Search the entries below for "text". Report each line where it occurs.
Start of EXERCISE MATERIAL
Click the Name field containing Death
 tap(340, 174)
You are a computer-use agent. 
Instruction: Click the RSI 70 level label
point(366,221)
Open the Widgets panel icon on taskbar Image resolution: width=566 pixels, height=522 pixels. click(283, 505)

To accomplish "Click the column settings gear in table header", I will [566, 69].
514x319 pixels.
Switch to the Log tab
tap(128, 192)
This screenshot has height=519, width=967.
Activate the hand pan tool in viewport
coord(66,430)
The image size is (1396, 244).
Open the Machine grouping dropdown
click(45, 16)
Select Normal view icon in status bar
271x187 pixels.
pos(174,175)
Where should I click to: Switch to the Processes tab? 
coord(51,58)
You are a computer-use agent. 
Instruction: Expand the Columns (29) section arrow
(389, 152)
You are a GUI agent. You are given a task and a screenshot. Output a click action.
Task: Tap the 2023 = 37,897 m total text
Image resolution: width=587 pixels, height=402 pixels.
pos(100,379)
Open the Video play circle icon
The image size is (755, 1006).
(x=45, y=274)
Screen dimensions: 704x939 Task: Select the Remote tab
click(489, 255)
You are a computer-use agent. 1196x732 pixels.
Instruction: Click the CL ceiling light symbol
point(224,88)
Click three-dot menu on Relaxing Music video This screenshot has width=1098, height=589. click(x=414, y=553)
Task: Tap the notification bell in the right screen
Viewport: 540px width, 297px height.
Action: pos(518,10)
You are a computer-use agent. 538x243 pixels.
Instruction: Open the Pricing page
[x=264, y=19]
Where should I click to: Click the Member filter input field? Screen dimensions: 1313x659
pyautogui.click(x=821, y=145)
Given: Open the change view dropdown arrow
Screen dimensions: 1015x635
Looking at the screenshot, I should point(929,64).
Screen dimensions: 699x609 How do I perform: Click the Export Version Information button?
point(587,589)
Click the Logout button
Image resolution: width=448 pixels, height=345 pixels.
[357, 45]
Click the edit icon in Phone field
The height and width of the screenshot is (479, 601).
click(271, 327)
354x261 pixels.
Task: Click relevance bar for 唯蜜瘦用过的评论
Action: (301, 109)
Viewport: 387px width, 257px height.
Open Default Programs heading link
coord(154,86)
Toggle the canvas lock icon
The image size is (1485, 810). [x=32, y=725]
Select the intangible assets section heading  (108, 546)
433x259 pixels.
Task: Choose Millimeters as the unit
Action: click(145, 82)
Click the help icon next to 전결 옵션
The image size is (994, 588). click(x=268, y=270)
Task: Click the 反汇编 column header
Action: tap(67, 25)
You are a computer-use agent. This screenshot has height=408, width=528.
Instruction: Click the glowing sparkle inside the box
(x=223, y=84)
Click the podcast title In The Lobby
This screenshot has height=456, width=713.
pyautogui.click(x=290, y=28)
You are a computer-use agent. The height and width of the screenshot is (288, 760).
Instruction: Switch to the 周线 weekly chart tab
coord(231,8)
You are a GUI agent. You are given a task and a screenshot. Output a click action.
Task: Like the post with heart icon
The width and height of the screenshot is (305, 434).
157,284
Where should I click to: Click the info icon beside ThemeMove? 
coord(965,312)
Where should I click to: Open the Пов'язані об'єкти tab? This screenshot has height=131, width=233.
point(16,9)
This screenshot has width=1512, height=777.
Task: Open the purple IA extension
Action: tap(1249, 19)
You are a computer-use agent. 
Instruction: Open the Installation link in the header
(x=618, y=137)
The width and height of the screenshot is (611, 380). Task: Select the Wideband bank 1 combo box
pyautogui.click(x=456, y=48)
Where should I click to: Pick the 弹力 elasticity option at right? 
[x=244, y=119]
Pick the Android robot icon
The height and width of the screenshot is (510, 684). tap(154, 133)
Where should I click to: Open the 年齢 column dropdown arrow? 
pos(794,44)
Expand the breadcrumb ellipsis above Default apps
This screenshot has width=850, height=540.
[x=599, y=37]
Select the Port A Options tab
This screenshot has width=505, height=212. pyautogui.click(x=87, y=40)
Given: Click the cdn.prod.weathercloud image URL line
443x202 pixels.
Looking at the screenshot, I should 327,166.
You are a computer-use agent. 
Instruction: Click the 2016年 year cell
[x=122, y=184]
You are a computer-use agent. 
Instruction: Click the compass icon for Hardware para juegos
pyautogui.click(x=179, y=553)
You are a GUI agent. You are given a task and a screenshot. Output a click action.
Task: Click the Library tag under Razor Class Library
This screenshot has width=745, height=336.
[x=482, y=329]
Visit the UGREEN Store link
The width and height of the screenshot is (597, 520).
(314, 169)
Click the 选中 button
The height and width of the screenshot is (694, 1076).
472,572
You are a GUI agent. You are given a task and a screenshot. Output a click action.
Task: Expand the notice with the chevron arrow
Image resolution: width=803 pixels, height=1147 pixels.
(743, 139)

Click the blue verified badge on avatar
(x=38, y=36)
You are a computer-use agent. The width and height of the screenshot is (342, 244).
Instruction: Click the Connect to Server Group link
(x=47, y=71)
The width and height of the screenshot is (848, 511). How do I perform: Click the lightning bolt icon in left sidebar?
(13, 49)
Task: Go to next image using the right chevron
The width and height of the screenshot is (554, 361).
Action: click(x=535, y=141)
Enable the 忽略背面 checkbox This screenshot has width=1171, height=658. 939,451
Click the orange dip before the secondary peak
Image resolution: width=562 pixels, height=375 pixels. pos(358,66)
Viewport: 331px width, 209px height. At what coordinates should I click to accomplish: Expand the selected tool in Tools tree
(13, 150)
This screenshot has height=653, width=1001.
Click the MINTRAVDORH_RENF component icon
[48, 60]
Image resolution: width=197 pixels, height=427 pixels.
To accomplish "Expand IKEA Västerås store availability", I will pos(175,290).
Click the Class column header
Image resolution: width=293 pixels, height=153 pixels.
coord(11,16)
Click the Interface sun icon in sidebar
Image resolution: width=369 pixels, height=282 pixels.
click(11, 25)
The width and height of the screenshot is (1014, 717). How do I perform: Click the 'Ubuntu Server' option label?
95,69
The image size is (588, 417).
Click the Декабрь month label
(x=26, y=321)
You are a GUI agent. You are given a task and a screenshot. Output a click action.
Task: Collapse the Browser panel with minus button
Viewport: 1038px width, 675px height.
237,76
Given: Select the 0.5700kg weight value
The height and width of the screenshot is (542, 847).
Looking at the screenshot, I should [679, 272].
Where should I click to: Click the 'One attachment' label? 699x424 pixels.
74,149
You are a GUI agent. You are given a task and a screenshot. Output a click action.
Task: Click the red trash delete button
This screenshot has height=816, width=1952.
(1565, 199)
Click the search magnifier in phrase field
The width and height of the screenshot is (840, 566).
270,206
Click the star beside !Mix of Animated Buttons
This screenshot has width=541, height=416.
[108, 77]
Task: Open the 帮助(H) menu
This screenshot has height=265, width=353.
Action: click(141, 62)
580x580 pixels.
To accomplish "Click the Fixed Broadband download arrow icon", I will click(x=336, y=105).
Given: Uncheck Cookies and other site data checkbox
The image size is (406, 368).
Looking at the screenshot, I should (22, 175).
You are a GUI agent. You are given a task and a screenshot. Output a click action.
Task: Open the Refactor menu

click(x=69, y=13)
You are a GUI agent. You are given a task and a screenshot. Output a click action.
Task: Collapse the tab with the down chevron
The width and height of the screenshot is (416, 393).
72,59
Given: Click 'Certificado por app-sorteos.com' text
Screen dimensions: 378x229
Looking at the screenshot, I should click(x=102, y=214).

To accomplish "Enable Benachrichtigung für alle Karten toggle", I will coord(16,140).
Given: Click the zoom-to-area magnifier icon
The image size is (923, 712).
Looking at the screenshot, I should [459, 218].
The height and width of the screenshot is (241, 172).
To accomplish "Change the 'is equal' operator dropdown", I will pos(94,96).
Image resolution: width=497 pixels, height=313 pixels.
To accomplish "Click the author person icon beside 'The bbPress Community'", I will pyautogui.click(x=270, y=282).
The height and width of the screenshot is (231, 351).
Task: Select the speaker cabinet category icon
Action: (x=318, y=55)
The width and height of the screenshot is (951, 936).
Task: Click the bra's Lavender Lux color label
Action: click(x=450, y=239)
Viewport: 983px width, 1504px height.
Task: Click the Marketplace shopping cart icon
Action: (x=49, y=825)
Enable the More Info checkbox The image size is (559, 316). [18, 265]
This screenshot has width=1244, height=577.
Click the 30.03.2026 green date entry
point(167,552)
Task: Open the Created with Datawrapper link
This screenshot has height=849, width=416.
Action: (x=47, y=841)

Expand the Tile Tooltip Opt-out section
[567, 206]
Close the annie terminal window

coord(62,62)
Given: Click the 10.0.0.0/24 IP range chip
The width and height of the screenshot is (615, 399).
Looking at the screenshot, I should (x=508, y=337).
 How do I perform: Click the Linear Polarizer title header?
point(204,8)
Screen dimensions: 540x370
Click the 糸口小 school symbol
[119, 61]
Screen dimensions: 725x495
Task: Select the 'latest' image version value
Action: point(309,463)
End of EXERCISE MATERIAL
**OUTPUT FOR THIS TASK**
Task: Tap the 2023 = 37,897 m total text
Given: Click 'Certificado por app-sorteos.com' text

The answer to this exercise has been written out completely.